**CONSIGNES DE TRAVAIL:** Recopiez à l'identique les lignes des entrées, en commençant par la ligne qui contient « This screenshot has height=883, width=600. » et en continuant jusqu'à la dernière ligne des entrées, les deux incluses.

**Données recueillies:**
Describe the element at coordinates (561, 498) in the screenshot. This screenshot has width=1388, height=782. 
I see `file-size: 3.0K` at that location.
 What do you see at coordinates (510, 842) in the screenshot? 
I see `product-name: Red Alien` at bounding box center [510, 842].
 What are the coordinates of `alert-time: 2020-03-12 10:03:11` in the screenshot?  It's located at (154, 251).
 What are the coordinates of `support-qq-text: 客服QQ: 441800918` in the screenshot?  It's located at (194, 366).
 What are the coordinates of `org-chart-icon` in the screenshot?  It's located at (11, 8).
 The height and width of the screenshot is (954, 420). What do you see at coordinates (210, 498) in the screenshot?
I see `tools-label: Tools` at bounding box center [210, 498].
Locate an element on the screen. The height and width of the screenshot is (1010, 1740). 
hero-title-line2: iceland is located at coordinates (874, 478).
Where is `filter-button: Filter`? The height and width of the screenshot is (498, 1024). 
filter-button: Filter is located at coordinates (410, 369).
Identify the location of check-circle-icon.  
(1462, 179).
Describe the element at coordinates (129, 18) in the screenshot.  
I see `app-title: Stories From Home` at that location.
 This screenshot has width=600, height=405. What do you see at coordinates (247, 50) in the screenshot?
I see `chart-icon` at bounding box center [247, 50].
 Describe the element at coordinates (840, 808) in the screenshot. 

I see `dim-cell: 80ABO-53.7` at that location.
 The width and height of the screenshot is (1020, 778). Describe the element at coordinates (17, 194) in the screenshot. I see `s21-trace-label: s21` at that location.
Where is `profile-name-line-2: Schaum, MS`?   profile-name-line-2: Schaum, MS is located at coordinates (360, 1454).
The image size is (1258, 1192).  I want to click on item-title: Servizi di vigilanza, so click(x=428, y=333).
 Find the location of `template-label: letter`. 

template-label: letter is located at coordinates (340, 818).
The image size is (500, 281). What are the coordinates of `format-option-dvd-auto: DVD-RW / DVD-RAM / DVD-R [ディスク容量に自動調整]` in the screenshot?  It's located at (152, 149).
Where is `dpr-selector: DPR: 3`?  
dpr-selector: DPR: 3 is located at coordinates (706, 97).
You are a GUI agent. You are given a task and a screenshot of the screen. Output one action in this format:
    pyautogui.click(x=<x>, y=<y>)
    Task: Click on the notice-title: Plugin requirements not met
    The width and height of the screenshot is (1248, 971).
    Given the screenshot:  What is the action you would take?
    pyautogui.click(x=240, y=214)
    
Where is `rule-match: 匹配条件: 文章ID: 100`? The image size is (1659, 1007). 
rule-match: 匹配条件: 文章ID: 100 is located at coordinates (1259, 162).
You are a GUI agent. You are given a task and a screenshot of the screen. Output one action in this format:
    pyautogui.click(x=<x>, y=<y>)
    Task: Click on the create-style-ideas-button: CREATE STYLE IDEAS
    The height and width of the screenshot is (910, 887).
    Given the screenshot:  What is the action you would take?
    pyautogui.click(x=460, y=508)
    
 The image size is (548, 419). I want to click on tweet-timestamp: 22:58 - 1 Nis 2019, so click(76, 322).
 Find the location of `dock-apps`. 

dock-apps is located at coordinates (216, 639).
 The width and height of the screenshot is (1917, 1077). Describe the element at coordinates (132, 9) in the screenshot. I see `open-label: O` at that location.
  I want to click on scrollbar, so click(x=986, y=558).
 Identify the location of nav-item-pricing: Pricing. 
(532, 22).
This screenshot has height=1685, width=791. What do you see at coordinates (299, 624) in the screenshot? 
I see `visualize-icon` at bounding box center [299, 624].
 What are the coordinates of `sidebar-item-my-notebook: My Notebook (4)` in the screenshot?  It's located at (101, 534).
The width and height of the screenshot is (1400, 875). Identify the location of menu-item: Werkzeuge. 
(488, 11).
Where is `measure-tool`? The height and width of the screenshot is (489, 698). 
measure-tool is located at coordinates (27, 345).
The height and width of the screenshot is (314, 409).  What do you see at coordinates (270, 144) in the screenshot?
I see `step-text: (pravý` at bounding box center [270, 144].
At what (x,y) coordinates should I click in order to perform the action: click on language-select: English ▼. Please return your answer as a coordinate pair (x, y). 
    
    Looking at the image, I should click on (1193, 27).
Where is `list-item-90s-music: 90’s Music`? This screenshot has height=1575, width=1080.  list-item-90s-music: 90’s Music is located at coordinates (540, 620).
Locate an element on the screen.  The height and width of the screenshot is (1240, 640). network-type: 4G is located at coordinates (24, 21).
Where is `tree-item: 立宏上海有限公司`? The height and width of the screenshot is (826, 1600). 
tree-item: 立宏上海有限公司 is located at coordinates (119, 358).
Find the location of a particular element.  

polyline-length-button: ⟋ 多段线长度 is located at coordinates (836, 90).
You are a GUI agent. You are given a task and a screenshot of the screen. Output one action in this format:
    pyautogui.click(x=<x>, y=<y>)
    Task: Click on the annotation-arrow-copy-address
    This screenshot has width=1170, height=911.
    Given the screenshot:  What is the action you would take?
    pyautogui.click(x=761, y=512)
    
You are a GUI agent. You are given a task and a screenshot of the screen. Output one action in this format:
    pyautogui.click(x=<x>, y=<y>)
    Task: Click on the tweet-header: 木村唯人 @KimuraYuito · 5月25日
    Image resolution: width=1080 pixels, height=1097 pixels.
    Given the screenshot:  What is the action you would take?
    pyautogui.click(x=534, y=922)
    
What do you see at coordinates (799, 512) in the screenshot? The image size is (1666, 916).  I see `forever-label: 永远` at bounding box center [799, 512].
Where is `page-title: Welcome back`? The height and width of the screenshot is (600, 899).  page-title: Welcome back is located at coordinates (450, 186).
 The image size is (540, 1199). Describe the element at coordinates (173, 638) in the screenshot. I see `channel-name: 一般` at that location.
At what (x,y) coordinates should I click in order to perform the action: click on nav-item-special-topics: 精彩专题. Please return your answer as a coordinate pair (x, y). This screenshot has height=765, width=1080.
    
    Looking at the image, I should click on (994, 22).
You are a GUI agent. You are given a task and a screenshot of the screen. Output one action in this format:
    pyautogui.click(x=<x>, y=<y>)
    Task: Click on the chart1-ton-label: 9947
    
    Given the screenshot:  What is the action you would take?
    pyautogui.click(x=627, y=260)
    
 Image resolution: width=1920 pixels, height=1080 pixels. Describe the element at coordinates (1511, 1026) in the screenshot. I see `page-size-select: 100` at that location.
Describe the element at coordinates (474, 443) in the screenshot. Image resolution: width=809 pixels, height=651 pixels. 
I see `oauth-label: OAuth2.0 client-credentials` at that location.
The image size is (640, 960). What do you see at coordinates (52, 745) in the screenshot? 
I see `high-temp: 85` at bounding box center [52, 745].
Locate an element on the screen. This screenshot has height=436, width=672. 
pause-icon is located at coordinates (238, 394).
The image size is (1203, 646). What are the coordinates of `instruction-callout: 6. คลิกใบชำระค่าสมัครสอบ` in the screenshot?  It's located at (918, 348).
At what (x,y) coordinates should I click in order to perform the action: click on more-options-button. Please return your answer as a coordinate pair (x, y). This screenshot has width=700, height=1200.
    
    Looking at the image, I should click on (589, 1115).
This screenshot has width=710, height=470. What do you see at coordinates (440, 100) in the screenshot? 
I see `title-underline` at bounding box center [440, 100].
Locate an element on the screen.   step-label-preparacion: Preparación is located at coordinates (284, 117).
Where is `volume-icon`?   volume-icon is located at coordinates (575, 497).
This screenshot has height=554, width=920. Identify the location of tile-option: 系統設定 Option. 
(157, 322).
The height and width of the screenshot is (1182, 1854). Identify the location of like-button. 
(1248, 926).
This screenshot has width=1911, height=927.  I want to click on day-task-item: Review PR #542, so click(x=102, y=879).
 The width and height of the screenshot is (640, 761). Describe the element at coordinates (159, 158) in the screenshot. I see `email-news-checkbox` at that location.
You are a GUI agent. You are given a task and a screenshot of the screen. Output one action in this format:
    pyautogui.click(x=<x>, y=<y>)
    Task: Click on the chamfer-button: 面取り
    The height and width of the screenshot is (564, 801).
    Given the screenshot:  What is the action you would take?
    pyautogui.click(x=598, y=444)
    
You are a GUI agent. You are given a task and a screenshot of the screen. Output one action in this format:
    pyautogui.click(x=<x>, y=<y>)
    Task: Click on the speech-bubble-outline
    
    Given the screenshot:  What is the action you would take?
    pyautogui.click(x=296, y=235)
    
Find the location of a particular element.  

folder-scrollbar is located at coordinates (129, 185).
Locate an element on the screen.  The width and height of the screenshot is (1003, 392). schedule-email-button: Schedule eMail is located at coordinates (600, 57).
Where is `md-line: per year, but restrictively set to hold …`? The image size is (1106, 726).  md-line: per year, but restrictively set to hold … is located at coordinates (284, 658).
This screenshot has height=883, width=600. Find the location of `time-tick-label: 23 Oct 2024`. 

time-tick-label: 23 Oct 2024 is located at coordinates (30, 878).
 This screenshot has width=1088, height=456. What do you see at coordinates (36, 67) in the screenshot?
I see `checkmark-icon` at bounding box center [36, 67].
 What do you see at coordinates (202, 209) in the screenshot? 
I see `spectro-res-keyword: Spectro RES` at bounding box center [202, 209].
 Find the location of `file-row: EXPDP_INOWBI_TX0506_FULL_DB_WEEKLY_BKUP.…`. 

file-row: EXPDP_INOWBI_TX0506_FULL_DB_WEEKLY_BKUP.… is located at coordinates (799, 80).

**RÉPONSE ATTENDUE:**
This screenshot has height=883, width=600. Find the location of `time-tick-label: 23 Oct 2024`. 

time-tick-label: 23 Oct 2024 is located at coordinates (30, 878).
 This screenshot has width=1088, height=456. What do you see at coordinates (36, 67) in the screenshot?
I see `checkmark-icon` at bounding box center [36, 67].
 What do you see at coordinates (202, 209) in the screenshot? 
I see `spectro-res-keyword: Spectro RES` at bounding box center [202, 209].
 Find the location of `file-row: EXPDP_INOWBI_TX0506_FULL_DB_WEEKLY_BKUP.…`. 

file-row: EXPDP_INOWBI_TX0506_FULL_DB_WEEKLY_BKUP.… is located at coordinates (799, 80).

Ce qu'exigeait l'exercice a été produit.